=== Material for the task ===

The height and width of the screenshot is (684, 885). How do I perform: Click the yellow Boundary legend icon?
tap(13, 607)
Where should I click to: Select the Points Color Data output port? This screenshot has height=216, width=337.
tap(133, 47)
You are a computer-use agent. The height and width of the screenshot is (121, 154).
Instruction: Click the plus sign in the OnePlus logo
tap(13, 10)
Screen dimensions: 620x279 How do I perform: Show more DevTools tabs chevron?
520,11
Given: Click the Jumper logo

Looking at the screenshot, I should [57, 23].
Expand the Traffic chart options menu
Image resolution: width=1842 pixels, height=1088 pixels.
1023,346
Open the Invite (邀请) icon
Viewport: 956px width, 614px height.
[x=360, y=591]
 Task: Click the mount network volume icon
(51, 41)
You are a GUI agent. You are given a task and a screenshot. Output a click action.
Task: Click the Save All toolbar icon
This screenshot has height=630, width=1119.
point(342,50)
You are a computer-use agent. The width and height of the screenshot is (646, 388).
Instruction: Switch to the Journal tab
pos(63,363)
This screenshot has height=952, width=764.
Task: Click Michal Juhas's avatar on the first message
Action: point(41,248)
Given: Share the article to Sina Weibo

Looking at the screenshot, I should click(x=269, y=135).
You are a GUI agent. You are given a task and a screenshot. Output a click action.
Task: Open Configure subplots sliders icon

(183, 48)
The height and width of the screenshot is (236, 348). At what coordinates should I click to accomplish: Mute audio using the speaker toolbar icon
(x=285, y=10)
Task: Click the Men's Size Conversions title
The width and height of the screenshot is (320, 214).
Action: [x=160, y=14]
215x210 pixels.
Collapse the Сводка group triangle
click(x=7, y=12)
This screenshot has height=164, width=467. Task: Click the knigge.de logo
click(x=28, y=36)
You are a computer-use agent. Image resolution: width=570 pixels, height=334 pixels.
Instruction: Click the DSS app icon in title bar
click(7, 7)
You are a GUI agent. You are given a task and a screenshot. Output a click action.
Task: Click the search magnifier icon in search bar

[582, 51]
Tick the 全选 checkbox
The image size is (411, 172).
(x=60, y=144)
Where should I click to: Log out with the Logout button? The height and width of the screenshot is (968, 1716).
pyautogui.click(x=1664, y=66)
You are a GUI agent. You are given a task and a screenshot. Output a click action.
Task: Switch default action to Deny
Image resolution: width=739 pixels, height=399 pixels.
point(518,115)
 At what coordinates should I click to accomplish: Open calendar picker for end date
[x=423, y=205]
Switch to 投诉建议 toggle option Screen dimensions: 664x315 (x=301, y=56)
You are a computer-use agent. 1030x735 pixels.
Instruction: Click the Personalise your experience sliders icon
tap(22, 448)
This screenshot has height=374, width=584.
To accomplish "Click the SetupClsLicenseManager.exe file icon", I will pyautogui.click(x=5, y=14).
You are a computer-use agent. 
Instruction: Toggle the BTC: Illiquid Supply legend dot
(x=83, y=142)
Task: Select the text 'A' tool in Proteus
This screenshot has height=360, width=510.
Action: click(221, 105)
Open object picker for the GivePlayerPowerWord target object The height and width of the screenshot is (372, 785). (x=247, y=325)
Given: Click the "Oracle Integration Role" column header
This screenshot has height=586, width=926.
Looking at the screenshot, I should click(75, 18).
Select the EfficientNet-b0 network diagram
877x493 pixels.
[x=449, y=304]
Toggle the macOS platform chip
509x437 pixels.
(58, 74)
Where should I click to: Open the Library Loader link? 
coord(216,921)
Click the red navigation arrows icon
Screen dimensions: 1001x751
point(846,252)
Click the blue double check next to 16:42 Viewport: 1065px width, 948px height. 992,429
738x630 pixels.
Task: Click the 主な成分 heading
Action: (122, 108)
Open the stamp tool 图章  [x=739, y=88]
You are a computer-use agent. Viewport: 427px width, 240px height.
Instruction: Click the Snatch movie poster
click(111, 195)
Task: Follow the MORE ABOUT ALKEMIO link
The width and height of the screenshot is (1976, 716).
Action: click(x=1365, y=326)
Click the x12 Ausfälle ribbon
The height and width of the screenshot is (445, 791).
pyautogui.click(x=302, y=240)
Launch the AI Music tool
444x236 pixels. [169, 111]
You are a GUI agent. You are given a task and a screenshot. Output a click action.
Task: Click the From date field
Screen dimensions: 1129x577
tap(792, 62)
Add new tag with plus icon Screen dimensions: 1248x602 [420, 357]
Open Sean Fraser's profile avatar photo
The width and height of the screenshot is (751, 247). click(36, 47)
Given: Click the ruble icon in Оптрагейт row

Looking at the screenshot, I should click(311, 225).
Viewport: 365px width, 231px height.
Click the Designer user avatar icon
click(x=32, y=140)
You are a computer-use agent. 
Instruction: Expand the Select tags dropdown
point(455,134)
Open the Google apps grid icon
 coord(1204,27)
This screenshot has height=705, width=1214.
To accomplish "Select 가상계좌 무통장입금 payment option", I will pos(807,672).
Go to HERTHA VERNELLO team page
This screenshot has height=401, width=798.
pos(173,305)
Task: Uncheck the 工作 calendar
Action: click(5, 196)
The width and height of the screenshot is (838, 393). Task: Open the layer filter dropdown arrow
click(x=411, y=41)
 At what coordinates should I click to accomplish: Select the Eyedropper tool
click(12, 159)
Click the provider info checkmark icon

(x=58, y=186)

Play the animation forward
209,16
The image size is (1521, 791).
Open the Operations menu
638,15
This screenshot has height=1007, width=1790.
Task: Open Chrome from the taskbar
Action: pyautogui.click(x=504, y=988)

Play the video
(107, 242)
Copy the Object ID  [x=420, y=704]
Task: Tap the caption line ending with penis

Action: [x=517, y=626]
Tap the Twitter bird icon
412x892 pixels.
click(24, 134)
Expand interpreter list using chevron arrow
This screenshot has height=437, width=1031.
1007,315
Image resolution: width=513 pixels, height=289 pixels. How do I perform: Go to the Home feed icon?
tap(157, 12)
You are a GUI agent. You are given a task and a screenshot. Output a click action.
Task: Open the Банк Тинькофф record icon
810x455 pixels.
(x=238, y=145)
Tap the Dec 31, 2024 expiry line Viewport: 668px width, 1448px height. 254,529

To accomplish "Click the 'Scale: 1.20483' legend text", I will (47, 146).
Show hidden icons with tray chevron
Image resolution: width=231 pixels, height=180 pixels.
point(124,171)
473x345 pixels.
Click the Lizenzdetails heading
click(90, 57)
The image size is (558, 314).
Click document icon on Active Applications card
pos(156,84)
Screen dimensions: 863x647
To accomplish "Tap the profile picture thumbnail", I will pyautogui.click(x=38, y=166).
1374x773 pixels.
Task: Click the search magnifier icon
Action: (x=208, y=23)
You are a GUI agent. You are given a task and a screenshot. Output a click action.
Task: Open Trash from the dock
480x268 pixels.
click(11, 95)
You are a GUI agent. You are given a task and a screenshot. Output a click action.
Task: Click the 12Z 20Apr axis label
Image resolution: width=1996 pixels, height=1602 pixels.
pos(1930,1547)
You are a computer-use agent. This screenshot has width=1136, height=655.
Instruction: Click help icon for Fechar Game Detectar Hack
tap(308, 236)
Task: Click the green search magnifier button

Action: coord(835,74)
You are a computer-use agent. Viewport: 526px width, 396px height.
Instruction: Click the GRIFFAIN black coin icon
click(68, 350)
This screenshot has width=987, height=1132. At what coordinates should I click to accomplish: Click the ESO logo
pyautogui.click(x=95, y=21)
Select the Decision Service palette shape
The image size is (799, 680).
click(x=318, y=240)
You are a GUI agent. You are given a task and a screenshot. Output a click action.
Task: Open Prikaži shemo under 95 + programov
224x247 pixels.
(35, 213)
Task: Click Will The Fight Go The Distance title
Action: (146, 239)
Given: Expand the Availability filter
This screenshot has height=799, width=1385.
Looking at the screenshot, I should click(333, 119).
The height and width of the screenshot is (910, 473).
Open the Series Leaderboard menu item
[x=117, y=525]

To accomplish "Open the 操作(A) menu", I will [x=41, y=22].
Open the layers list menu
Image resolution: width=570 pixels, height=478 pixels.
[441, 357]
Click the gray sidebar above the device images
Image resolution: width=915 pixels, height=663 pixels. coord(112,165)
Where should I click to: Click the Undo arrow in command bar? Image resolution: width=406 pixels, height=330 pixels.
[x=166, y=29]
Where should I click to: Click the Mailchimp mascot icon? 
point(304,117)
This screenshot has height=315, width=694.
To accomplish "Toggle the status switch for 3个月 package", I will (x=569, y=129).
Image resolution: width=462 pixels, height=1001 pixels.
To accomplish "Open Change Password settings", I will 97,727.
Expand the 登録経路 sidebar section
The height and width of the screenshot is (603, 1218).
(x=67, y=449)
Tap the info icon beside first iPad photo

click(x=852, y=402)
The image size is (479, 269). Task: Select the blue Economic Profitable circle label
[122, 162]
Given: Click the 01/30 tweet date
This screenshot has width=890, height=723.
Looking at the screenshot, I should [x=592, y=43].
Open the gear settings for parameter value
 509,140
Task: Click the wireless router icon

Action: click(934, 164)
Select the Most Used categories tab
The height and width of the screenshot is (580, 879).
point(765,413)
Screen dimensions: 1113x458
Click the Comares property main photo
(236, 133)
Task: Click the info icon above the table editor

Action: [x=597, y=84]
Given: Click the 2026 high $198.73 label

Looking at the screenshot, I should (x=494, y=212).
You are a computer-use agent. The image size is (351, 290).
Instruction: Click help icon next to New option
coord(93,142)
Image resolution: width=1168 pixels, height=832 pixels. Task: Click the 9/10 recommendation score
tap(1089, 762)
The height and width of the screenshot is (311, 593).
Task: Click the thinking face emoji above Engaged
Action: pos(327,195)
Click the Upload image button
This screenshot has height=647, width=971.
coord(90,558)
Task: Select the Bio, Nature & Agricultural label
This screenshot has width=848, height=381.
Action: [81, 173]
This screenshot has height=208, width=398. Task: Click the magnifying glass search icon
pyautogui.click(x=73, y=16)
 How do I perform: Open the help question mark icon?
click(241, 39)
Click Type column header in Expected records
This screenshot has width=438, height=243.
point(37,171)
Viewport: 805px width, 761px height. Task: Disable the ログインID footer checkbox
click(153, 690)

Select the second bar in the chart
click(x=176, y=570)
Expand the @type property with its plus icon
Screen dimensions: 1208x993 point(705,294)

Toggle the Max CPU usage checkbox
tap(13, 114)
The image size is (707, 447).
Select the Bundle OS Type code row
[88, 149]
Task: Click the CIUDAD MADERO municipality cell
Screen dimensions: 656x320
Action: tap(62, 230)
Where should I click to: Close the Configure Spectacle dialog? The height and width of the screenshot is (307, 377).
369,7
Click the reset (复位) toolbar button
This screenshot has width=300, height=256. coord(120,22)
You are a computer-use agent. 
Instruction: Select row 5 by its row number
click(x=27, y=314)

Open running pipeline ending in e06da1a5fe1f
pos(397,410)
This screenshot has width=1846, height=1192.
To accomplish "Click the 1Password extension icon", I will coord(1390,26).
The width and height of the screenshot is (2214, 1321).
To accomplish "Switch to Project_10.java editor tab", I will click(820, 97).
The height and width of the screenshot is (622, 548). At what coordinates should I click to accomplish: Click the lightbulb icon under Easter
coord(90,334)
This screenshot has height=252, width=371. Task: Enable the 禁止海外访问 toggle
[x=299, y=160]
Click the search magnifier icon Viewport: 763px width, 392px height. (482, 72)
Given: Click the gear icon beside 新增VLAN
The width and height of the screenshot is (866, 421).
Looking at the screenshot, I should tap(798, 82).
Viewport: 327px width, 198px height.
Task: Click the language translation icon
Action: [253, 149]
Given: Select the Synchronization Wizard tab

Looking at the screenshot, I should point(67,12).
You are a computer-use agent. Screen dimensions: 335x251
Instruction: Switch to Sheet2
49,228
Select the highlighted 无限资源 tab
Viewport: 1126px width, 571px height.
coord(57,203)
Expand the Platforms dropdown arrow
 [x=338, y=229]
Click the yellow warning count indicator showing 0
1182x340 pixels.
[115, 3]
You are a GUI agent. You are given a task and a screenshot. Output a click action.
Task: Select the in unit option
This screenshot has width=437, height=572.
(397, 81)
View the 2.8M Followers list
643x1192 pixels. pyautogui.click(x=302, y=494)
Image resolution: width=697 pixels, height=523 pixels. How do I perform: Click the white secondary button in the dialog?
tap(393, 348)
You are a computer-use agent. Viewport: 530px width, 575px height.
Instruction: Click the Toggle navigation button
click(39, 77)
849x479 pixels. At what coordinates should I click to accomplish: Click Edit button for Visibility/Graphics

===

What the exercise asks:
Rewrite the stretch from the line containing "Select the EfficientNet-b0 network diagram" through the line containing "coord(1204,27)", swapping "Screen dimensions" for "Display size" and leaving everything else unchanged.

Output of the exercise:
Select the EfficientNet-b0 network diagram
877x493 pixels.
[x=449, y=304]
Toggle the macOS platform chip
509x437 pixels.
(58, 74)
Where should I click to: Open the Library Loader link? 
coord(216,921)
Click the red navigation arrows icon
Display size: 1001x751
point(846,252)
Click the blue double check next to 16:42 Viewport: 1065px width, 948px height. 992,429
738x630 pixels.
Task: Click the 主な成分 heading
Action: (122, 108)
Open the stamp tool 图章  [x=739, y=88]
You are a computer-use agent. Viewport: 427px width, 240px height.
Instruction: Click the Snatch movie poster
click(111, 195)
Task: Follow the MORE ABOUT ALKEMIO link
The width and height of the screenshot is (1976, 716).
Action: click(x=1365, y=326)
Click the x12 Ausfälle ribbon
The height and width of the screenshot is (445, 791).
pyautogui.click(x=302, y=240)
Launch the AI Music tool
444x236 pixels. [169, 111]
You are a GUI agent. You are given a task and a screenshot. Output a click action.
Task: Click the From date field
Display size: 1129x577
tap(792, 62)
Add new tag with plus icon Display size: 1248x602 [420, 357]
Open Sean Fraser's profile avatar photo
The width and height of the screenshot is (751, 247). click(36, 47)
Given: Click the ruble icon in Оптрагейт row

Looking at the screenshot, I should click(311, 225).
Viewport: 365px width, 231px height.
Click the Designer user avatar icon
click(x=32, y=140)
You are a computer-use agent. 
Instruction: Expand the Select tags dropdown
point(455,134)
Open the Google apps grid icon
 coord(1204,27)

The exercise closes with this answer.